• Beratung für Arbeitslose in Krefeld muss weiter finanziert werden!

    Nun haben wir leider die Gewissheit: Die schwarz-gelbe Landesregierung will die bewährten Strukturen der Arbeitslosenzentren und Erwerbslosenberatungsstellen in NRW zerschlagen und die noch bis zu diesem Jahr laufende Förderung nicht verlängern.  Arbeitsminister Karl-Josef Laumann hat angekündigt, noch im laufenden Jahr mit den Umstellungen zu beginnen. Das Ökumenisches Arbeitslosenzentrum Krefeld – Meerbusch e.V. am Westwall erhielt bisher 15.600 Euro im Jahr. Diese Förderung wird nun gestrichen.

    Das unkluge Verhalten der Landesregierung sorgt für große Unsicherheit bei allen Beteiligten. Dabei dienen die Beratungsstellen, wie das Arbeitslosenzentrum Krefeld – Meerbusch e.V. am Westwall, vielen Arbeitslosen als Anlaufstelle und helfen bei der Bewältigung ihrer Alltagssorgen, sowie bei der Suche nach einem neuen Job. Die Beschäftigten machen einen ausgezeichneten Job, sind höchst erfahren und Expertinnen und Experten im Umgang mit dem Thema Arbeitslosigkeit. Hier muss nichts umgebaut werden. Im Gegenteil: Es wäre besser, die vorhandenen und gut angenommenen Strukturen auszubauen. Arbeitssuchende haben mehr Wertschätzung verdient! Die Landesregierung brüstet sich mit einem Haushaltsüberschuss, hat jedoch kein Geld für die Weiterfinanzierung der Beratungsstellen und Arbeitslosenzentren. Soziale Verantwortung sieht anders aus“. „Klar ist, dass der Beratungsbedarf der Menschen seit Jahren steigt. In Anbetracht einer schwächer werdenden Konjunktur, Umbrüchen auf dem Arbeitsmarkt durch die Digitalisierung und damit einhergehend steigender Arbeitslosenzahlen ist absehbar, dass der Bedarf nach guter Beratung noch größer wird. Deswegen muss eine Finanzierung und Weiterführung der Arbeitslosenzentren und Erwerbslosenberatungsstellen durch die Landesregierung garantiert werden. Die Beschäftigten und die ratsuchenden Arbeitslosen gleichermaßen haben das Recht auf Planungssicherheit. Daher setzt sich die SPD-Landtagsfraktion dafür ein, dass die 79 unabhängigen Arbeitslosenzentren und 73 Erwerbslosenberatungsstellen in NRW über das Jahr 2020 erhalten und verlässlich finanziert werden.
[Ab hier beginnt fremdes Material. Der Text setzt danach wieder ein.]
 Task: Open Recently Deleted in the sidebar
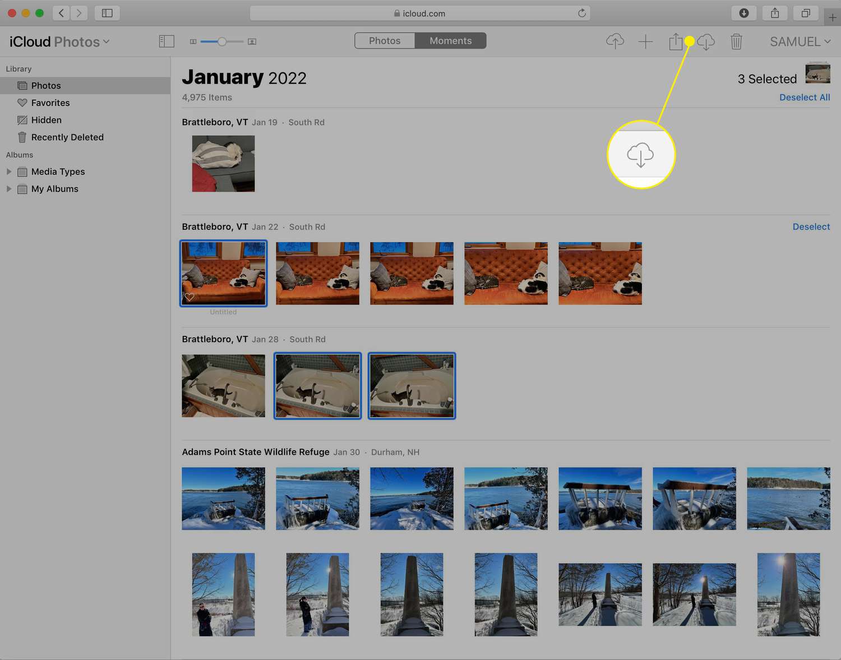coord(67,137)
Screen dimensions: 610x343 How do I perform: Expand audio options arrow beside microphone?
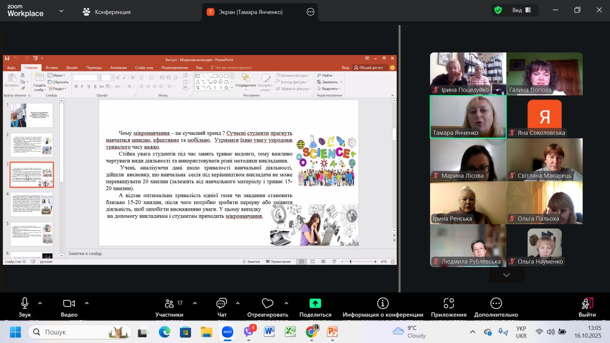click(x=40, y=304)
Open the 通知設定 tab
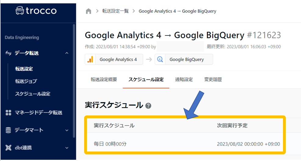 [184, 80]
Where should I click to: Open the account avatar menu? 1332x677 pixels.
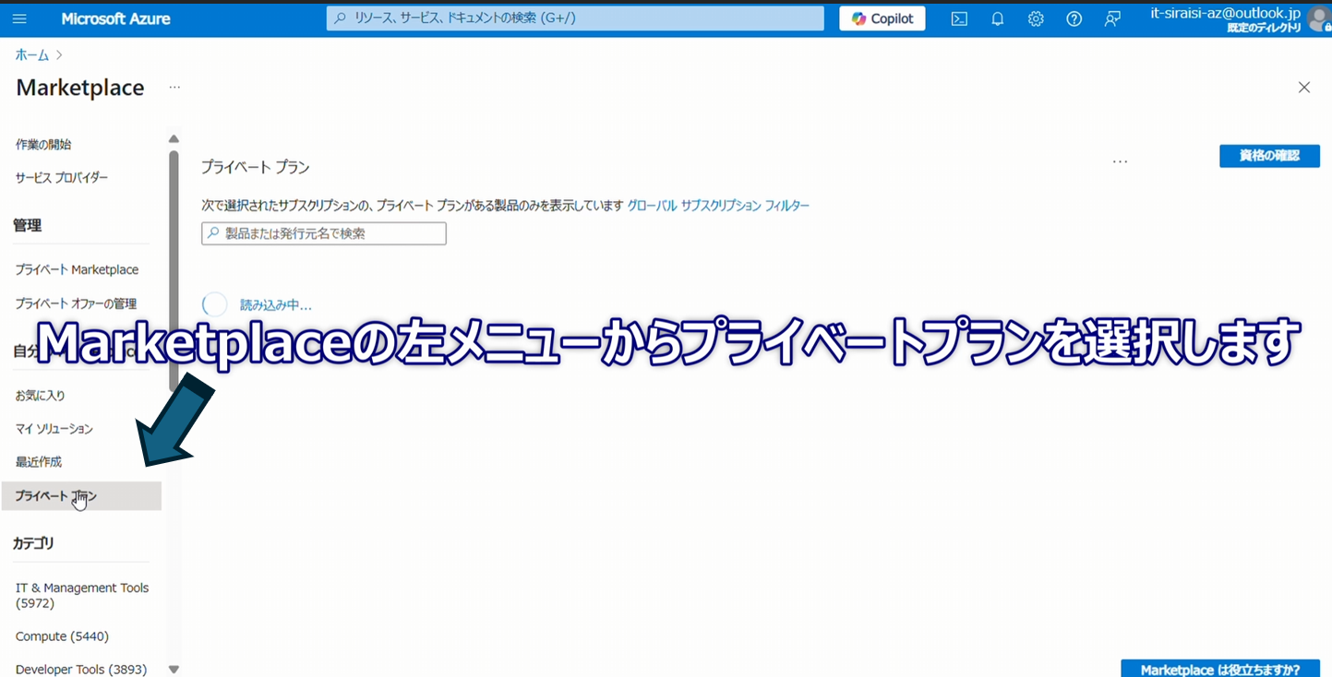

Auch hier in Krefeld.

    Hintergrund:

    In NRW gibt es aktuell 73 Erwerbslosenberatungsstellen und 79 Arbeitslosenzentren

    • Bei den Arbeitslosenzentren werden 50 Prozent der nachgewiesenen zuschussfähigen Gesamtausgaben bis zu einer Höhe von 31.200 € gefördert. Damit beträgt die Förderhöchstsumme 15.600 € pro Jahr. Die jeweils benötigte Kofinanzierung kann durch Eigenmittel der Einrichtungen oder durch Beiträge Dritter dargestellt werden. Insgesamt beträgt das Programmvolumen damit rund 5 Mio. € jährlich.
    • Die Beratung der Erwerbslosenberatungsstellen und das Angebot der Arbeitslosenzentren unterscheiden sich in ihren Handlungsansätzen und Zielsetzungen.
    • Die Erwerbslosenberatungsstellen konzentrieren sich auf die berufliche Entwicklung, Qualifizierungs- und Beschäftigungsmöglichkeiten. Sie legen den Fokus der Beratung auf die wirtschaftliche und psychosoziale Situation des Ratsuchenden in Augenschein. Sie unterstützen bei rechtlichen Fragen, fungieren als Lotsen zu anderen Institutionen und vernetzen sich mit lokalen, regionalen und überregionalen Hilfenetzwerke.
    • Die Arbeitslosenzentren arbeiten nach dem Prinzip der Hilfe zur Selbsthilfe. Sie geben den Menschen die Möglichkeit, ihr Leben selbst zu gestalten. Ihr Angebot ist bewusst niedrigschwellig gehalten. Sie bieten Begegnungsmöglichkeiten und soziale Kontakte. Die individuelle und persönliche Entwicklung der Menschen soll gestärkt werden. Als Anlaufstelle für Arbeitslose steht die Stärkung der Selbstbestimmung der Menschen und ihrer Teilhabemöglichkeiten an der Gesellschaft im Mittelpunkt.